Consegna -
Ricopia fedelmente il passo del testo sull'esperienza formativa che comincia con "L’esperienza formativa è" e termina con "esempio degli esploratori.".

Testo in esame -
════
L’esperienza formativa è reale e faticosa, come lo è per l’atleta un buon allenamento. Da un lato, esso rende più forti e capaci, dall’altro prepara a riconoscere e gestire quegli aspetti di incertezza che potrebbero presentarsi in ogni momento. L’esperienza formativa come l’allenamento ci aiuta a capire ciò di cui abbiamo bisogno per crescere nella nostra performance ma questo non significa che la nostra performance potrà essere controllata.

Accettare che non è possibile controllare quello che può accedere in una gara come nella vita di tutti i giorni, anche se ci siamo allenati adeguatamente, è il primo passo per prepararsi ad essere impreparati. Saper stare nell’incerto e coglierne il valore potrebbe essere il secondo passo. Generare lo sviluppo proprio laddove regnano disequilibrio e incertezza è un’arte rara, propria ad esempio degli esploratori.

2. Come collettivo Vendul abbiamo intitolato Prepararsi ad essere impreparati l’insieme delle nostre proposte di formazione in natura poiché sin dai nostri inizi, circa due anni fa, abbiamo ritenuto essere questo il focus formativo più attuale e adatto al nostro approccio in natura. Oggi è divento sin troppo attuale…

In queste settimane siamo un po’ tutti entrati in una sessione di allenamento non prevista né richiesta. Non abbiamo grandi reti di protezione, o meglio, non possiamo scegliere l’altezza dalla quale esercitarci. C’è chi è in primissima linea e chi nella propria casa. Nessuna delle due sfide è comoda. Ci sono tolte molte risorse che fino a ieri abbiamo vissuto come ovvie, scontate, forse banali. Come nello scenario formativo migliore siamo tutti fuori dalla zona di comfort. Qualcuno sta sperimentando sofferenza e dolore molto da vicino. Altri, come noi, solo un periodo di reclusione forzata.
════
Voci del dataset -
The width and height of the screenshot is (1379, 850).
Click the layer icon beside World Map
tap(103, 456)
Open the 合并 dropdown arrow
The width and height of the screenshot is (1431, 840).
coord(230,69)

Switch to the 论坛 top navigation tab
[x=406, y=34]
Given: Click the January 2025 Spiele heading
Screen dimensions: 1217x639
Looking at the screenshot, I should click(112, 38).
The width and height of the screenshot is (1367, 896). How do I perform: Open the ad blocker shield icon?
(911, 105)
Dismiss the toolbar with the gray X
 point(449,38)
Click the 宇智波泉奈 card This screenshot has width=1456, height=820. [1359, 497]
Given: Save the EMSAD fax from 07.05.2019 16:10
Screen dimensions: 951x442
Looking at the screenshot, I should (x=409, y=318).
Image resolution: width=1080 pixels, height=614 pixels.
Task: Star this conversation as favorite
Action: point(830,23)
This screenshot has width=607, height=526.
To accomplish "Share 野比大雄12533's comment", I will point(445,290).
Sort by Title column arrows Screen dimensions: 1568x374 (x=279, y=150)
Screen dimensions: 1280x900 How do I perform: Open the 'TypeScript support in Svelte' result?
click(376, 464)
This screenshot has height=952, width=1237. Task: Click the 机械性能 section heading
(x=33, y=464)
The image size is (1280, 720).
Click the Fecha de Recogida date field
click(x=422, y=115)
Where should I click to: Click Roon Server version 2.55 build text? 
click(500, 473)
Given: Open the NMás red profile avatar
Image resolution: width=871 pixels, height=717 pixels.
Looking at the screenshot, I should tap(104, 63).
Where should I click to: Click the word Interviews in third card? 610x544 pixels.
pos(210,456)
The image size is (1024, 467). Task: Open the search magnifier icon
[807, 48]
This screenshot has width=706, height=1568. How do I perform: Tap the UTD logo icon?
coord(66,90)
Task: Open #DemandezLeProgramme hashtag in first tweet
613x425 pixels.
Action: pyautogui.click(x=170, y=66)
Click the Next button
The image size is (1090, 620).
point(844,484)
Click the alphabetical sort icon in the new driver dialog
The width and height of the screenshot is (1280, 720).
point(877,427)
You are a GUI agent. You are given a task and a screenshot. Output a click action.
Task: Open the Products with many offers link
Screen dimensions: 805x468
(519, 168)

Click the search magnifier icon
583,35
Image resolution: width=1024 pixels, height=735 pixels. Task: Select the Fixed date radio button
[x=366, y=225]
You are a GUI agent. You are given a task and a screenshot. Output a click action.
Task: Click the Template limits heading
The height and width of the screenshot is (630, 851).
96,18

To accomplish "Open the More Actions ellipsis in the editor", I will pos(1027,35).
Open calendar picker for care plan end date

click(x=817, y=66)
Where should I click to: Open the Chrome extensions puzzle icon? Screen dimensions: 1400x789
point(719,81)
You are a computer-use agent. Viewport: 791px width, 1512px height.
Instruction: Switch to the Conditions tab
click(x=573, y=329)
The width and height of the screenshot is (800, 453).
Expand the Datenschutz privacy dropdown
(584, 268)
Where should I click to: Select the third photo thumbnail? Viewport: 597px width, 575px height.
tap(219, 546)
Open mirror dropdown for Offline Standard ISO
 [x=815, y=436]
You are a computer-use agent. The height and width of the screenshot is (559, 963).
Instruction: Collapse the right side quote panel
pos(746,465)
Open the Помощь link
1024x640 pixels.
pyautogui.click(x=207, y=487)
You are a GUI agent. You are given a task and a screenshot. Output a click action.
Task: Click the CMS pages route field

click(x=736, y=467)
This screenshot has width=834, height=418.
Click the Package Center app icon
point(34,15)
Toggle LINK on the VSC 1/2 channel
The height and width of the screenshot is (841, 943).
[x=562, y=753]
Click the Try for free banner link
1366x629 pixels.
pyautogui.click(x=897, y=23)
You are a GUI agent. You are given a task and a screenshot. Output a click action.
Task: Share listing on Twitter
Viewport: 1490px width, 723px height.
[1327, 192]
════
Soluzione -
L’esperienza formativa è reale e faticosa, come lo è per l’atleta un buon allenamento. Da un lato, esso rende più forti e capaci, dall’altro prepara a riconoscere e gestire quegli aspetti di incertezza che potrebbero presentarsi in ogni momento. L’esperienza formativa come l’allenamento ci aiuta a capire ciò di cui abbiamo bisogno per crescere nella nostra performance ma questo non significa che la nostra performance potrà essere controllata.

Accettare che non è possibile controllare quello che può accedere in una gara come nella vita di tutti i giorni, anche se ci siamo allenati adeguatamente, è il primo passo per prepararsi ad essere impreparati. Saper stare nell’incerto e coglierne il valore potrebbe essere il secondo passo. Generare lo sviluppo proprio laddove regnano disequilibrio e incertezza è un’arte rara, propria ad esempio degli esploratori.